━━━ AVAILABLE RECORDS
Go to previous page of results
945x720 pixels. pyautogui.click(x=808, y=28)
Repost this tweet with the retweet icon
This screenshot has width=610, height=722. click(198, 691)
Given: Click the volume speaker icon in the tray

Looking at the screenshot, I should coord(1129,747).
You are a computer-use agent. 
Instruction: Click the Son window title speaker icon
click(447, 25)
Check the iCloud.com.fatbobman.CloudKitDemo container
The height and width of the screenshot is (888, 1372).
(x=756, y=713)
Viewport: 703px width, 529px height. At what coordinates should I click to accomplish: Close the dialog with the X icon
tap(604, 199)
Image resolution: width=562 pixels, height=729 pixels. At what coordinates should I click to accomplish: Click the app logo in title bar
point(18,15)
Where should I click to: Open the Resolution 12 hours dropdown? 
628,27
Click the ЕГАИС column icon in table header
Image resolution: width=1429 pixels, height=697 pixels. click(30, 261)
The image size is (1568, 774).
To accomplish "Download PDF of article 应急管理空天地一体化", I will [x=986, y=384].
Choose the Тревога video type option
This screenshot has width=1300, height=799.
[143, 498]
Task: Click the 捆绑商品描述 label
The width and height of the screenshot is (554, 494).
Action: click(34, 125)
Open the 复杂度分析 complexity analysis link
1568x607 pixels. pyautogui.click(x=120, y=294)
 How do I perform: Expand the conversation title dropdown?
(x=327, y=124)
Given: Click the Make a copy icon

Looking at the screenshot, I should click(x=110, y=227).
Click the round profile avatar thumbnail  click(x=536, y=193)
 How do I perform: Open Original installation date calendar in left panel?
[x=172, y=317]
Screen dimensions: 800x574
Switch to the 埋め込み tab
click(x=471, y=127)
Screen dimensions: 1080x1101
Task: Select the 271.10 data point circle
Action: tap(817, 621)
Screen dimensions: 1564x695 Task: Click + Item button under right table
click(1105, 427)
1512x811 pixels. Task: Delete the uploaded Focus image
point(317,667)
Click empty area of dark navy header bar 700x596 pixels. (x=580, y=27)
━━━━━━
WHAT THE TASK ASKS —
Rewrite every row above as a numbered list, leaving out the blank lines.

FINAL RESULT —
1. Go to previous page of results
2. 945x720 pixels. pyautogui.click(x=808, y=28)
3. Repost this tweet with the retweet icon
4. This screenshot has width=610, height=722. click(198, 691)
5. Given: Click the volume speaker icon in the tray
6. Looking at the screenshot, I should coord(1129,747).
7. You are a computer-use agent. 
8. Instruction: Click the Son window title speaker icon
9. click(447, 25)
10. Check the iCloud.com.fatbobman.CloudKitDemo container
11. The height and width of the screenshot is (888, 1372).
12. (x=756, y=713)
13. Viewport: 703px width, 529px height. At what coordinates should I click to accomplish: Close the dialog with the X icon
14. tap(604, 199)
15. Image resolution: width=562 pixels, height=729 pixels. At what coordinates should I click to accomplish: Click the app logo in title bar
16. point(18,15)
17. Where should I click to: Open the Resolution 12 hours dropdown? 
18. 628,27
19. Click the ЕГАИС column icon in table header
20. Image resolution: width=1429 pixels, height=697 pixels. click(30, 261)
21. The image size is (1568, 774).
22. To accomplish "Download PDF of article 应急管理空天地一体化", I will [x=986, y=384].
23. Choose the Тревога video type option
24. This screenshot has width=1300, height=799.
25. [143, 498]
26. Task: Click the 捆绑商品描述 label
27. The width and height of the screenshot is (554, 494).
28. Action: click(34, 125)
29. Open the 复杂度分析 complexity analysis link
30. 1568x607 pixels. pyautogui.click(x=120, y=294)
31.  How do I perform: Expand the conversation title dropdown?
32. (x=327, y=124)
33. Given: Click the Make a copy icon
34. Looking at the screenshot, I should click(x=110, y=227).
35. Click the round profile avatar thumbnail  click(x=536, y=193)
36.  How do I perform: Open Original installation date calendar in left panel?
37. [x=172, y=317]
38. Screen dimensions: 800x574
39. Switch to the 埋め込み tab
40. click(x=471, y=127)
41. Screen dimensions: 1080x1101
42. Task: Select the 271.10 data point circle
43. Action: tap(817, 621)
44. Screen dimensions: 1564x695 Task: Click + Item button under right table
45. click(1105, 427)
46. 1512x811 pixels. Task: Delete the uploaded Focus image
47. point(317,667)
48. Click empty area of dark navy header bar 700x596 pixels. (x=580, y=27)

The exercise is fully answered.